A Cake Wreck is any cake that is unintentionally sad, silly, creepy, inappropriate - you name it. A Wreck is not necessarily a poorly-made cake; it's simply one I find funny, for any of a number of reasons. Anyone who has ever smeared frosting on a baked good has made a Wreck at one time or another, so I'm not here to vilify decorators: Cake Wrecks is just about finding the funny in unexpected, sugar-filled places.

Now, don't you have a photo you want to send me? ;)

- Jen

Entries in Missed Marks (250)

Monday
Nov242008

Fall Fumbles

(Once again you guys are outdoing yourselves with the Wrecky holiday submissions. So, prepare for some marathon Thanksgiving posts from now 'til T-day!)


It's a football! It's a turkey! It's a...a...stitched up frankencake with pom-poms! And hey, who needs decorating skills when you can just dump the dollar store's clearance bin in with the cake, right, Carol G.?


Apparently Dudley Do Right wishes us all a happy Thanksgiving. Jacquelyn G., do you suppose the decorator actually used shrimp for those ears, or just made it look that way?

"Pumpkins", Lynz B.? You sure those aren't supposed to be melons? (Bah dum bump!)


Kathryn M found this guy.

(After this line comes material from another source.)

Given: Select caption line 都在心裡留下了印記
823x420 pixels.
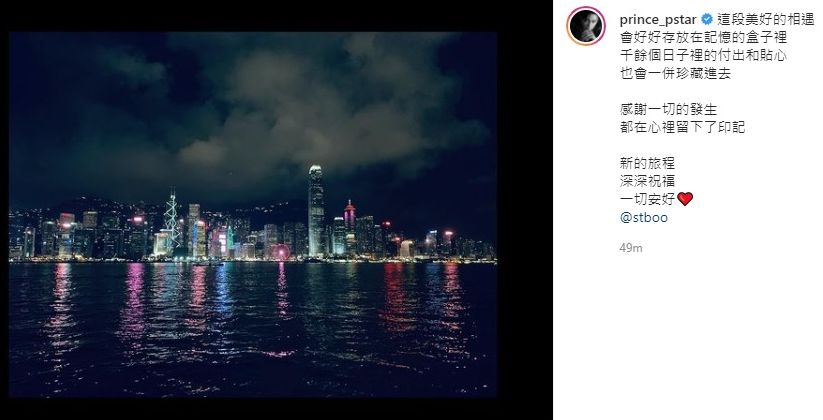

He's supposed to be a scarecrow, so, you know, props to the decorator for really nailing the "scare" part. I know I'm frightened. I mean, it looks like a wookie in a clown suit. A wookie who shaved his face and then used too much self-tanner, I mean.

Of course, scarecrows are pretty complicated to make. So how about a nice candy-corn shaped cookie? Nothing easier than that, right?


Oh come on! Are you kidding me?!?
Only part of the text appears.